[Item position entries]
+ + + + + + +

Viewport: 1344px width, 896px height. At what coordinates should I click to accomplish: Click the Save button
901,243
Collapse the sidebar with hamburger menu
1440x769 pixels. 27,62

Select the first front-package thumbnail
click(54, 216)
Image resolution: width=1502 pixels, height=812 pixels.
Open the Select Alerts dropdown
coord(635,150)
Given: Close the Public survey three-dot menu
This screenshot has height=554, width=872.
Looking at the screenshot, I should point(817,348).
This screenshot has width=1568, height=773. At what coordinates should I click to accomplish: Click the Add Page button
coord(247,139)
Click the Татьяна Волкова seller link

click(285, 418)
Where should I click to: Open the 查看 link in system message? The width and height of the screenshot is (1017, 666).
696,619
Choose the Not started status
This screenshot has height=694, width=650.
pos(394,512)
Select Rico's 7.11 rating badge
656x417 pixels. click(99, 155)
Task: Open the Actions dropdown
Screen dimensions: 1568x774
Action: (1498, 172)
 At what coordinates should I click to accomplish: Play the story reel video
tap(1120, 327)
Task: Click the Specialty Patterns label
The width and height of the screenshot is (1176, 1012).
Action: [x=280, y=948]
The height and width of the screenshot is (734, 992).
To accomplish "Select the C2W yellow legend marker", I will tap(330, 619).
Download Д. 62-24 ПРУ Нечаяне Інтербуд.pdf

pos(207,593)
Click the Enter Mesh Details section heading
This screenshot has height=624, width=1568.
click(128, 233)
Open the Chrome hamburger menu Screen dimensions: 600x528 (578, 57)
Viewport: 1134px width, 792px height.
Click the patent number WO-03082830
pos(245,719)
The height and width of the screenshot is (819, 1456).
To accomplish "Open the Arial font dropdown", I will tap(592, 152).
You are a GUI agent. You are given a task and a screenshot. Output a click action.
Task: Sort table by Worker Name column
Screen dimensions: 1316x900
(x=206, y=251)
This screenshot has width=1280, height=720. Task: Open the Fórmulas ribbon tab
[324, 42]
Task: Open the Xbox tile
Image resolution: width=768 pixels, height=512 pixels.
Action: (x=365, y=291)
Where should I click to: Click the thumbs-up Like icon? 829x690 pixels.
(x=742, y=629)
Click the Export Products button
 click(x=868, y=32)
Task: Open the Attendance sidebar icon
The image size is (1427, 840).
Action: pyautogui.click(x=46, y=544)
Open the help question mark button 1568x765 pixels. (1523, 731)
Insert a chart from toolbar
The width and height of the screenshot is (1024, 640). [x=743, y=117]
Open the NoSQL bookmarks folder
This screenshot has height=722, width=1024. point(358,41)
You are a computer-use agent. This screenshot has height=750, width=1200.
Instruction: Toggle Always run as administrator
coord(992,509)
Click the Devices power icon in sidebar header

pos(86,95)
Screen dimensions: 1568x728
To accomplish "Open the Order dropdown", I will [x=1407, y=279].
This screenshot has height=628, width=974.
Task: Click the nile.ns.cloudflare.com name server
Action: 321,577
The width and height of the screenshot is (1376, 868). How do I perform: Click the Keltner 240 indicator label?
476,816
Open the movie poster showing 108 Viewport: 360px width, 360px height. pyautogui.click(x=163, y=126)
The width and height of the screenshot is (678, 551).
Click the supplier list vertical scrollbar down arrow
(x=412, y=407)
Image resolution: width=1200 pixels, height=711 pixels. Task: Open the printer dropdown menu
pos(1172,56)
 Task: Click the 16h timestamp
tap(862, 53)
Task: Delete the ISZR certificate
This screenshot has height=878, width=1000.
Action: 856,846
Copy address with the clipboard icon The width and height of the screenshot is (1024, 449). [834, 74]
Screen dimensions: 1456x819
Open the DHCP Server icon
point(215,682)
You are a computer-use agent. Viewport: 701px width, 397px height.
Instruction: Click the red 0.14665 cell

+ + + + + + +

WHAT IS BEING ASKED: Copy all of the items above word for word.

RESULT BELOW:
Viewport: 1344px width, 896px height. At what coordinates should I click to accomplish: Click the Save button
901,243
Collapse the sidebar with hamburger menu
1440x769 pixels. 27,62

Select the first front-package thumbnail
click(54, 216)
Image resolution: width=1502 pixels, height=812 pixels.
Open the Select Alerts dropdown
coord(635,150)
Given: Close the Public survey three-dot menu
This screenshot has height=554, width=872.
Looking at the screenshot, I should point(817,348).
This screenshot has width=1568, height=773. At what coordinates should I click to accomplish: Click the Add Page button
coord(247,139)
Click the Татьяна Волкова seller link

click(285, 418)
Where should I click to: Open the 查看 link in system message? The width and height of the screenshot is (1017, 666).
696,619
Choose the Not started status
This screenshot has height=694, width=650.
pos(394,512)
Select Rico's 7.11 rating badge
656x417 pixels. click(99, 155)
Task: Open the Actions dropdown
Screen dimensions: 1568x774
Action: (1498, 172)
 At what coordinates should I click to accomplish: Play the story reel video
tap(1120, 327)
Task: Click the Specialty Patterns label
The width and height of the screenshot is (1176, 1012).
Action: [x=280, y=948]
The height and width of the screenshot is (734, 992).
To accomplish "Select the C2W yellow legend marker", I will tap(330, 619).
Download Д. 62-24 ПРУ Нечаяне Інтербуд.pdf

pos(207,593)
Click the Enter Mesh Details section heading
This screenshot has height=624, width=1568.
click(128, 233)
Open the Chrome hamburger menu Screen dimensions: 600x528 (578, 57)
Viewport: 1134px width, 792px height.
Click the patent number WO-03082830
pos(245,719)
The height and width of the screenshot is (819, 1456).
To accomplish "Open the Arial font dropdown", I will tap(592, 152).
You are a GUI agent. You are given a task and a screenshot. Output a click action.
Task: Sort table by Worker Name column
Screen dimensions: 1316x900
(x=206, y=251)
This screenshot has width=1280, height=720. Task: Open the Fórmulas ribbon tab
[324, 42]
Task: Open the Xbox tile
Image resolution: width=768 pixels, height=512 pixels.
Action: (x=365, y=291)
Where should I click to: Click the thumbs-up Like icon? 829x690 pixels.
(x=742, y=629)
Click the Export Products button
 click(x=868, y=32)
Task: Open the Attendance sidebar icon
The image size is (1427, 840).
Action: pyautogui.click(x=46, y=544)
Open the help question mark button 1568x765 pixels. (1523, 731)
Insert a chart from toolbar
The width and height of the screenshot is (1024, 640). [x=743, y=117]
Open the NoSQL bookmarks folder
This screenshot has height=722, width=1024. point(358,41)
You are a computer-use agent. This screenshot has height=750, width=1200.
Instruction: Toggle Always run as administrator
coord(992,509)
Click the Devices power icon in sidebar header

pos(86,95)
Screen dimensions: 1568x728
To accomplish "Open the Order dropdown", I will [x=1407, y=279].
This screenshot has height=628, width=974.
Task: Click the nile.ns.cloudflare.com name server
Action: 321,577
The width and height of the screenshot is (1376, 868). How do I perform: Click the Keltner 240 indicator label?
476,816
Open the movie poster showing 108 Viewport: 360px width, 360px height. pyautogui.click(x=163, y=126)
The width and height of the screenshot is (678, 551).
Click the supplier list vertical scrollbar down arrow
(x=412, y=407)
Image resolution: width=1200 pixels, height=711 pixels. Task: Open the printer dropdown menu
pos(1172,56)
 Task: Click the 16h timestamp
tap(862, 53)
Task: Delete the ISZR certificate
This screenshot has height=878, width=1000.
Action: 856,846
Copy address with the clipboard icon The width and height of the screenshot is (1024, 449). [834, 74]
Screen dimensions: 1456x819
Open the DHCP Server icon
point(215,682)
You are a computer-use agent. Viewport: 701px width, 397px height.
Instruction: Click the red 0.14665 cell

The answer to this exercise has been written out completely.